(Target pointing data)
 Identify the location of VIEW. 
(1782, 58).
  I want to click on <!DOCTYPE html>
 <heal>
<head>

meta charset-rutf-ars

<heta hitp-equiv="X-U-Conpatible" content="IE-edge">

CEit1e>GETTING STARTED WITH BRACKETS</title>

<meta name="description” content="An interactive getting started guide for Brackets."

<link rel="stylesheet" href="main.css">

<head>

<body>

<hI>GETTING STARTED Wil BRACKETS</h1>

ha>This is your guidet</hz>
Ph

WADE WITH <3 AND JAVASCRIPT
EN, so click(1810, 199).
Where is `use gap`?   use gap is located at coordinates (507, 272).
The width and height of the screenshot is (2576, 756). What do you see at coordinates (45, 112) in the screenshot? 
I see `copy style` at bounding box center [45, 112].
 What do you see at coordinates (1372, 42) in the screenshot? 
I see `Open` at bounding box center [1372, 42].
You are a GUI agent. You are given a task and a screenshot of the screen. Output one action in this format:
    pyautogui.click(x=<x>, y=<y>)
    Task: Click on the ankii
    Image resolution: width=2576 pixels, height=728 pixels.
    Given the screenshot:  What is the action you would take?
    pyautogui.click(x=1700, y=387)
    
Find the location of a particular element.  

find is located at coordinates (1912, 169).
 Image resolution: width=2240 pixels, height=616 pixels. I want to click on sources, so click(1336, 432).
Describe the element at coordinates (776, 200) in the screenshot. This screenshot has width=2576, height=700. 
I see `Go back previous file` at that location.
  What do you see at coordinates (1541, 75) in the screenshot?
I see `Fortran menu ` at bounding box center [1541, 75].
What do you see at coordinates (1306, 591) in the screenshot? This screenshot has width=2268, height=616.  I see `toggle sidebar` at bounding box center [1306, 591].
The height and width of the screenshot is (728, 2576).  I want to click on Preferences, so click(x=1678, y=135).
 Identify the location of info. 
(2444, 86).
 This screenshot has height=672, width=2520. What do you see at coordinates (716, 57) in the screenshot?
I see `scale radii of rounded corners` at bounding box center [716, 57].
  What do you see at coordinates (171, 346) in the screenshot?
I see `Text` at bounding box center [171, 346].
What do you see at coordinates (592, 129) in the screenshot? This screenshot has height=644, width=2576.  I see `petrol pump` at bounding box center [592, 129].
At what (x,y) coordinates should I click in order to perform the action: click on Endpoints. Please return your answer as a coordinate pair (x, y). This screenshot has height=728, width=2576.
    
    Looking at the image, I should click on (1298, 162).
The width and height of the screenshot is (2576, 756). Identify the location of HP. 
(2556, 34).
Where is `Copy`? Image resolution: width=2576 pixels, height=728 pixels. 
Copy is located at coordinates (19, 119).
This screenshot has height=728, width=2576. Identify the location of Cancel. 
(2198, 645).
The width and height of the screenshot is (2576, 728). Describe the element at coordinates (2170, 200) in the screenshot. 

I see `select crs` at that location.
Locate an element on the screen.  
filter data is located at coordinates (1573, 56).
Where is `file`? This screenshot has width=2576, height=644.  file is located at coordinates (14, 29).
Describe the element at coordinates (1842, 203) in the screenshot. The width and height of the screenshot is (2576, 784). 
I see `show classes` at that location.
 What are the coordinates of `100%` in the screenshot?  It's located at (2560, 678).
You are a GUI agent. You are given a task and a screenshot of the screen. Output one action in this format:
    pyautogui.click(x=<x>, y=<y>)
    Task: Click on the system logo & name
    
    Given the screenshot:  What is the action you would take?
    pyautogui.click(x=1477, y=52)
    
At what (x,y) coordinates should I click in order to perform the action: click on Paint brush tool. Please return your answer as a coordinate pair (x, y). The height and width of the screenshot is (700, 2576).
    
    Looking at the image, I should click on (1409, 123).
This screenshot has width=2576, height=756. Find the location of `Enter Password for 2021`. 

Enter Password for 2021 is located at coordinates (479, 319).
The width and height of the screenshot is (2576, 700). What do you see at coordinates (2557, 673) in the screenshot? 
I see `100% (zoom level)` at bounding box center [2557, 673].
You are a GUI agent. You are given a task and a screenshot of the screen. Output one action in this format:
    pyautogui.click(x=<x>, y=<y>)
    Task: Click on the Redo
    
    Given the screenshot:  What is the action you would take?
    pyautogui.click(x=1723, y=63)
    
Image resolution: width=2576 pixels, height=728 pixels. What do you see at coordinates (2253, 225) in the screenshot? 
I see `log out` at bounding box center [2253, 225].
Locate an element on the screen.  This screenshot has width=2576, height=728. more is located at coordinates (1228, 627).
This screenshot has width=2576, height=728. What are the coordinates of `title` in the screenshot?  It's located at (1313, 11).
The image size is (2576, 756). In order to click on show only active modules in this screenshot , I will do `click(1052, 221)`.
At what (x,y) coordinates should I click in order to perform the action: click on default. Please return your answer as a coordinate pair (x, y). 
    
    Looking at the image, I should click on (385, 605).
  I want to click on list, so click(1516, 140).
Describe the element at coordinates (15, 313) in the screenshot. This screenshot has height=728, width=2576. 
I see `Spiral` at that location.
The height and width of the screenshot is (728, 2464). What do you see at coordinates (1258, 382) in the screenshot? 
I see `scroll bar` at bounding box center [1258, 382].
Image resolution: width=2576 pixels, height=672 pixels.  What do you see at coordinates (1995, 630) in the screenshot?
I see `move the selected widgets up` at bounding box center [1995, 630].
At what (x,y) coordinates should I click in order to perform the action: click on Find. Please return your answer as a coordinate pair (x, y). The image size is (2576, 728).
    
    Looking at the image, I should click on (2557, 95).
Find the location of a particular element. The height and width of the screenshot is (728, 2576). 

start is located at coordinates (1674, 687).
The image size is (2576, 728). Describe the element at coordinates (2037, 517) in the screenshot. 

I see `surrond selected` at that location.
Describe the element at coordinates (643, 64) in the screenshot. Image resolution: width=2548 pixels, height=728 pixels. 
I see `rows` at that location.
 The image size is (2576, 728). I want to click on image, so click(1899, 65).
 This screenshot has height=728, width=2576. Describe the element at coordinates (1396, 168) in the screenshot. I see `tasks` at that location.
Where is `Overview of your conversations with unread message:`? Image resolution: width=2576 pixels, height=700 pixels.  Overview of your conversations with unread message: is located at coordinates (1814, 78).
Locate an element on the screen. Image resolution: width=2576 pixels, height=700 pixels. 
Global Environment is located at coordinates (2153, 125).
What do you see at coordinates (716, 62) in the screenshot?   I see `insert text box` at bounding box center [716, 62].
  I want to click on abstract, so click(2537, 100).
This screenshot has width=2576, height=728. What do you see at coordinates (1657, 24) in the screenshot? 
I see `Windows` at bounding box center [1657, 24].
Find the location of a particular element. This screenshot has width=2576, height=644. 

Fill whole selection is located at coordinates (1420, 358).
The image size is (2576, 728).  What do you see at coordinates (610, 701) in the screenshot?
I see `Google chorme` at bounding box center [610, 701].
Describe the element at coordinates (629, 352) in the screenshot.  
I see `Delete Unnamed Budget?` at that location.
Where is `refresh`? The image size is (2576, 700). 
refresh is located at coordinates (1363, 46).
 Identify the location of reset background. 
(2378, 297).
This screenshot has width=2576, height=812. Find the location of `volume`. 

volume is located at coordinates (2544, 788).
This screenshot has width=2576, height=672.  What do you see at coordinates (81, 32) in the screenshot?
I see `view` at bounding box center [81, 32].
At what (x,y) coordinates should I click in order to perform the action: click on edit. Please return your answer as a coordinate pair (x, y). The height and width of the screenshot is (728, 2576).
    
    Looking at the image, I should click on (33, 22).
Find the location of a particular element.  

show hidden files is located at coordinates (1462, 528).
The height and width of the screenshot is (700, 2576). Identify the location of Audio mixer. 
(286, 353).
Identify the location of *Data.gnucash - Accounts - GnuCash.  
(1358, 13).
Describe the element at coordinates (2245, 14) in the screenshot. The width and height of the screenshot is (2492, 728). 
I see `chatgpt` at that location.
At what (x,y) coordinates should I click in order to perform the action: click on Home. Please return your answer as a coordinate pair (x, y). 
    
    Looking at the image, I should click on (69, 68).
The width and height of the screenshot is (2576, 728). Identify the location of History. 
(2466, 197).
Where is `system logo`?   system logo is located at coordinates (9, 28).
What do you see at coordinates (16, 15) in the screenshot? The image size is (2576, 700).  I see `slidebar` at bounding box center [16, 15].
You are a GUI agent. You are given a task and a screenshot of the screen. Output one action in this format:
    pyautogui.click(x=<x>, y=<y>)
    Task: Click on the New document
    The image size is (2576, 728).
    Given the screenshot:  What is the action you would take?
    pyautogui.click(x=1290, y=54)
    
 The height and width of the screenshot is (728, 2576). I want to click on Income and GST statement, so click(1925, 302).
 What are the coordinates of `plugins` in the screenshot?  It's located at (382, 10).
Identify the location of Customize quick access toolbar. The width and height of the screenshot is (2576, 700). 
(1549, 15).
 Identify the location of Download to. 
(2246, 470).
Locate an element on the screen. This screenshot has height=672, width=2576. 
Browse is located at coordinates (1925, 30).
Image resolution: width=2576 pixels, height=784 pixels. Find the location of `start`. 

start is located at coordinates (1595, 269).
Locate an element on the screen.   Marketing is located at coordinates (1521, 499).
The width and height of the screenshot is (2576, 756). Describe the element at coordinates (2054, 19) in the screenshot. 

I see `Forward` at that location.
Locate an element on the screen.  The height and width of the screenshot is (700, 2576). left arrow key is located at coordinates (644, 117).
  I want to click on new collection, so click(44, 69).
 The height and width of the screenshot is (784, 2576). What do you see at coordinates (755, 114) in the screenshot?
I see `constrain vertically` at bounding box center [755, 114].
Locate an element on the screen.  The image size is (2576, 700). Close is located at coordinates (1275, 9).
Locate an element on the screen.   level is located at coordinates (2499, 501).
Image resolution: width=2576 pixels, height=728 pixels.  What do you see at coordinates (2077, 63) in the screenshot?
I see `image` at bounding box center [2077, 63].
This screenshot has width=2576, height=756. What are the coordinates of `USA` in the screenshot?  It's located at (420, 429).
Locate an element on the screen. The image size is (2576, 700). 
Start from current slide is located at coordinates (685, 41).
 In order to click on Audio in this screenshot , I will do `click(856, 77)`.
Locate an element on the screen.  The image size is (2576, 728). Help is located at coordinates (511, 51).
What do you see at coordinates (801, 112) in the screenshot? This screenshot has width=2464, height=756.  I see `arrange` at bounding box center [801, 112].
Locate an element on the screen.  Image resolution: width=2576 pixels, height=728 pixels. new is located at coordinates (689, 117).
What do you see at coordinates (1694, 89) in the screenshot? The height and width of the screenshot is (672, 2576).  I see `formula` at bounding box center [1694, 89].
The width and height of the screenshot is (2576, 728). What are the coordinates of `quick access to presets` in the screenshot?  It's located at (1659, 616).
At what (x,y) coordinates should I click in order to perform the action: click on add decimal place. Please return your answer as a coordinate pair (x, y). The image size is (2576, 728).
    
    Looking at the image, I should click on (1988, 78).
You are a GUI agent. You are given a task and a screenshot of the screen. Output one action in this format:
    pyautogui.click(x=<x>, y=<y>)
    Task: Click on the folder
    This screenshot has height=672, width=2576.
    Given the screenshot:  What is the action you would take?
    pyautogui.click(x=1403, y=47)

=== Directions ===
Starting at the beginning of the records and ending with the line that contains "center [171, 346].", substitute "Give the position of" for "Identify the location of" and reproduce those lines with nothing else altered.

=== Written solution ===
 Give the position of VIEW. 
(1782, 58).
  I want to click on <!DOCTYPE html>
 <heal>
<head>

meta charset-rutf-ars

<heta hitp-equiv="X-U-Conpatible" content="IE-edge">

CEit1e>GETTING STARTED WITH BRACKETS</title>

<meta name="description” content="An interactive getting started guide for Brackets."

<link rel="stylesheet" href="main.css">

<head>

<body>

<hI>GETTING STARTED Wil BRACKETS</h1>

ha>This is your guidet</hz>
Ph

WADE WITH <3 AND JAVASCRIPT
EN, so click(1810, 199).
Where is `use gap`?   use gap is located at coordinates (507, 272).
The width and height of the screenshot is (2576, 756). What do you see at coordinates (45, 112) in the screenshot? 
I see `copy style` at bounding box center [45, 112].
 What do you see at coordinates (1372, 42) in the screenshot? 
I see `Open` at bounding box center [1372, 42].
You are a GUI agent. You are given a task and a screenshot of the screen. Output one action in this format:
    pyautogui.click(x=<x>, y=<y>)
    Task: Click on the ankii
    Image resolution: width=2576 pixels, height=728 pixels.
    Given the screenshot:  What is the action you would take?
    pyautogui.click(x=1700, y=387)
    
Find the location of a particular element.  

find is located at coordinates (1912, 169).
 Image resolution: width=2240 pixels, height=616 pixels. I want to click on sources, so click(1336, 432).
Describe the element at coordinates (776, 200) in the screenshot. This screenshot has width=2576, height=700. 
I see `Go back previous file` at that location.
  What do you see at coordinates (1541, 75) in the screenshot?
I see `Fortran menu ` at bounding box center [1541, 75].
What do you see at coordinates (1306, 591) in the screenshot? This screenshot has width=2268, height=616.  I see `toggle sidebar` at bounding box center [1306, 591].
The height and width of the screenshot is (728, 2576).  I want to click on Preferences, so click(x=1678, y=135).
 Give the position of info. 
(2444, 86).
 This screenshot has height=672, width=2520. What do you see at coordinates (716, 57) in the screenshot?
I see `scale radii of rounded corners` at bounding box center [716, 57].
  What do you see at coordinates (171, 346) in the screenshot?
I see `Text` at bounding box center [171, 346].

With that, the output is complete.